5. Soundness theorem for the collider. Consider the collider \(A \to M \leftarrow B\) with factorization \(p(a, m, b) = p(a)\,p(b)\,p(m \mid a, b)\).

  1. By marginalizing over \(M\), show that \(A \indep B\) in the joint distribution. This verifies the Soundness theorem for \(\mathbf{S} = \varnothing\).
  2. Show that conditioning on \(M\) breaks this independence: write out \(p(a, b \mid m)\) and explain why it does not factorize into \(p(a \mid m)\,p(b \mid m)\) in general.
  3. Explain in one sentence why parts (a) and (b) together are consistent with the Soundness theorem. (Hint: the theorem is a one-directional statement.)

6. Terminology check. Consider the DAG with edges \(U \to X\), \(U \to Z\), \(X \to W\), \(Z \to W\), \(W \to Y\).

  1. Identify the parents, children, ancestors, descendants, and non-descendants of node \(W\).
  2. List all pairs of adjacent nodes.
  3. Which pairs of nodes are connected by a directed path? List every such pair and the corresponding path.
  4. Write the Markov factorization \(p(u, x, z, w, y)\).

7. Markov factorization and local Markov property. Consider the DAG with edges \(X_1 \to X_2\), \(X_1 \to X_3\), \(X_2 \to X_4\), \(X_3 \to X_4\).

  1. Write the joint density \(p(x_1, x_2, x_3, x_4)\) implied by the Markov factorization.
  2. State the local Markov property for each of the four nodes.
  3. Is \((X_2 \indep X_3)_{\Gcal}\)? Is \((X_2 \indep X_3 \mid X_1)_{\Gcal}\)? Justify each answer by listing all paths.
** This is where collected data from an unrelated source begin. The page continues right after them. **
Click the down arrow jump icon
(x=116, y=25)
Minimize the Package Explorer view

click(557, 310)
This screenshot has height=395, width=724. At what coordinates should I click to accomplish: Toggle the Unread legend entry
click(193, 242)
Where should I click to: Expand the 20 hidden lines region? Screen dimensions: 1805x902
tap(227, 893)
8. Toy proof: conditional independence in the fork. Consider the fork \(X_1 \leftarrow X_2 \to X_3\) with factorization \(p(x_1, x_2, x_3) = p(x_2)\,p(x_1 \mid x_2)\,p(x_3 \mid x_2)\).

  1. Show directly, by conditioning on \(X_2 = x_2\), that \(X_1 \indep X_3 \mid X_2\).
  2. Is \(X_1 \indep X_3\) marginally? Justify both graphically and algebraically.
  3. Explain in one sentence what the fork represents substantively and why conditioning on the common cause removes the association.
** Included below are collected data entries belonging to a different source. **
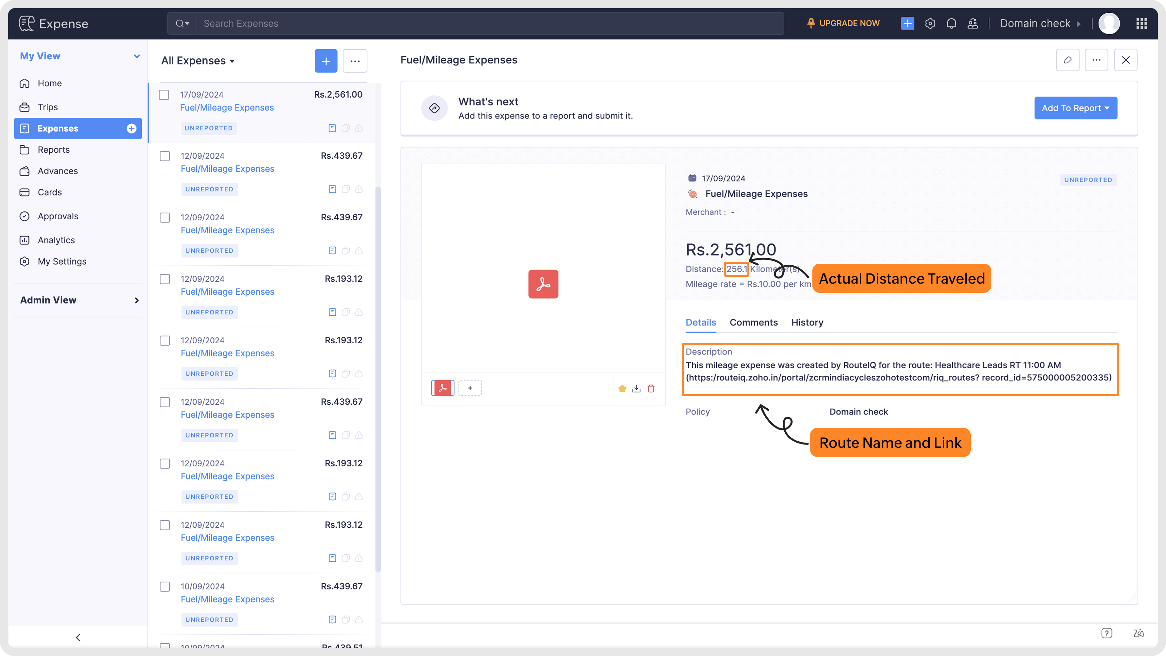Viewport: 1166px width, 656px height.
Task: Click blue quick-create plus in top bar
Action: pyautogui.click(x=907, y=24)
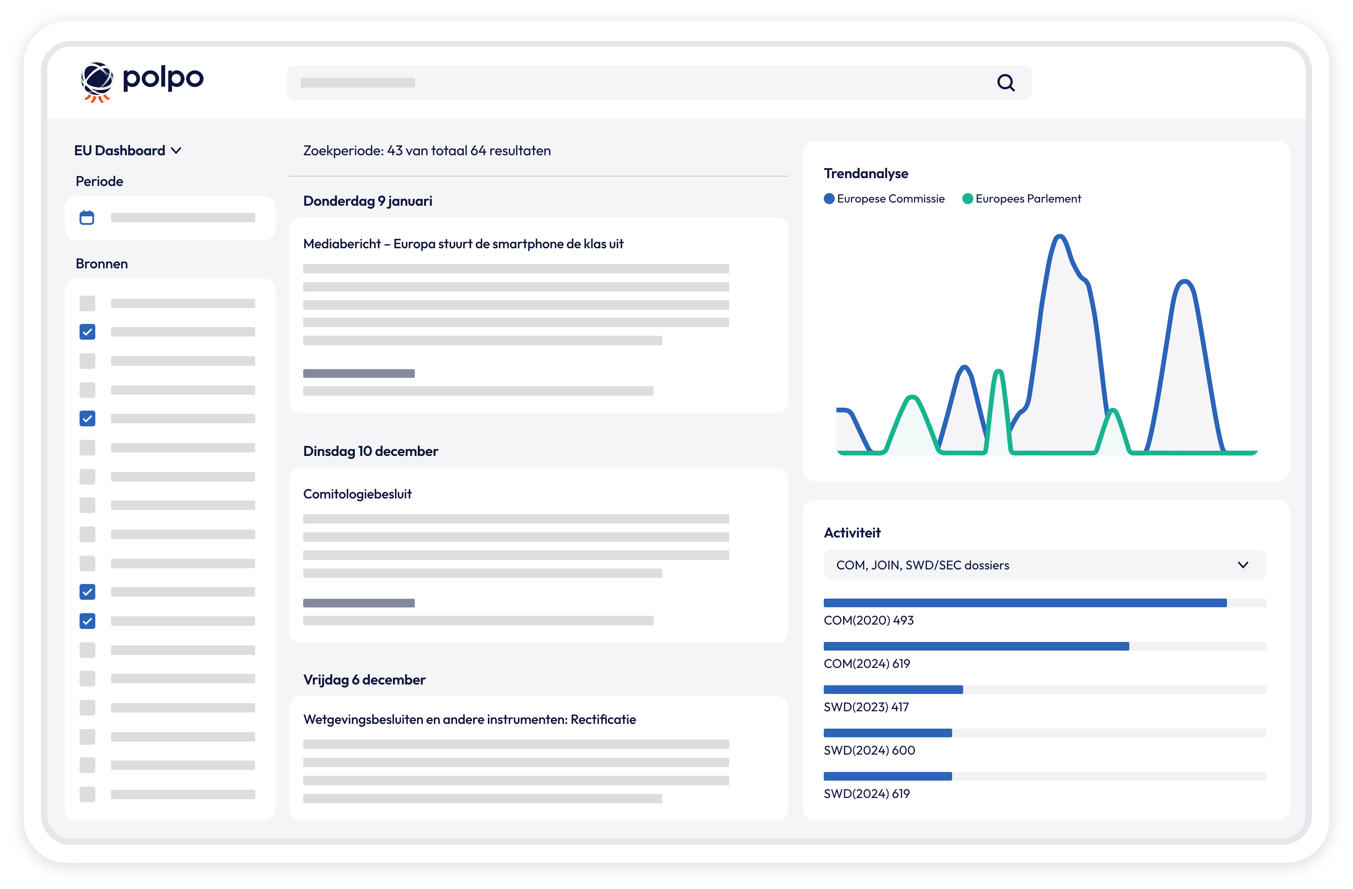The height and width of the screenshot is (889, 1353).
Task: Open the Comitologiebesluit result title
Action: [x=357, y=494]
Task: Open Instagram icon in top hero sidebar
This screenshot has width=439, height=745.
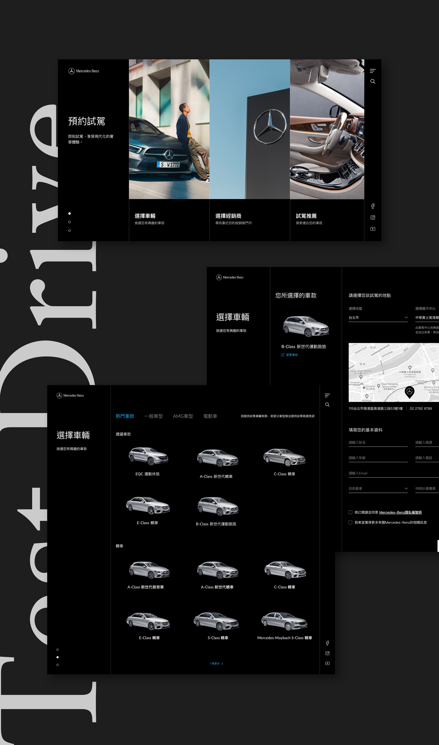Action: point(373,217)
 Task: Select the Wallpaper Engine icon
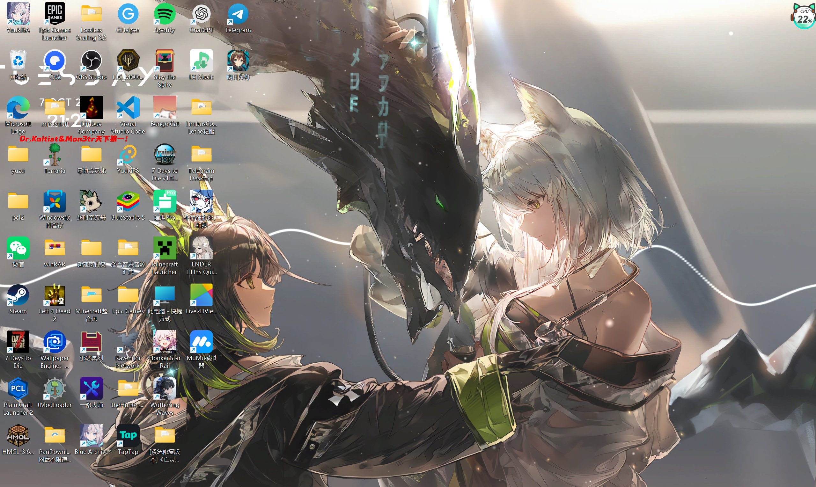point(54,342)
9. d-Separation in the practice DAG. Refer to the eight-node DAG in the Practice DAG example (nodes \(W\), \(X_1\), \(T\), \(M_1\), \(M_2\), \(Y\), \(C\), \(D\); edges \(W \to X_1\), \(W \to T\), \(W \to Y\), \(T \to M_1\), \(M_1 \to Y\), \(M_1 \to M_2\), \(X_1 \to C\), \(M_2 \to C\), \(C \to D\)). For each query, state whether it is true or false and justify by listing all relevant paths.

  1. \(X_1 \indep Y\)
  2. \(X_1 \indep Y \mid W\)
  3. \(T \indep M_2 \mid M_1\)
  4. Does conditioning on \(C\) induce collider bias between \(X_1\) and \(M_2\)? Identify the specific path opened.
  5. Does conditioning on \(D\) (a descendant of \(C\)) open the path \(X_1 \to C \leftarrow M_2\)? State which clause of the d-blocking definition applies.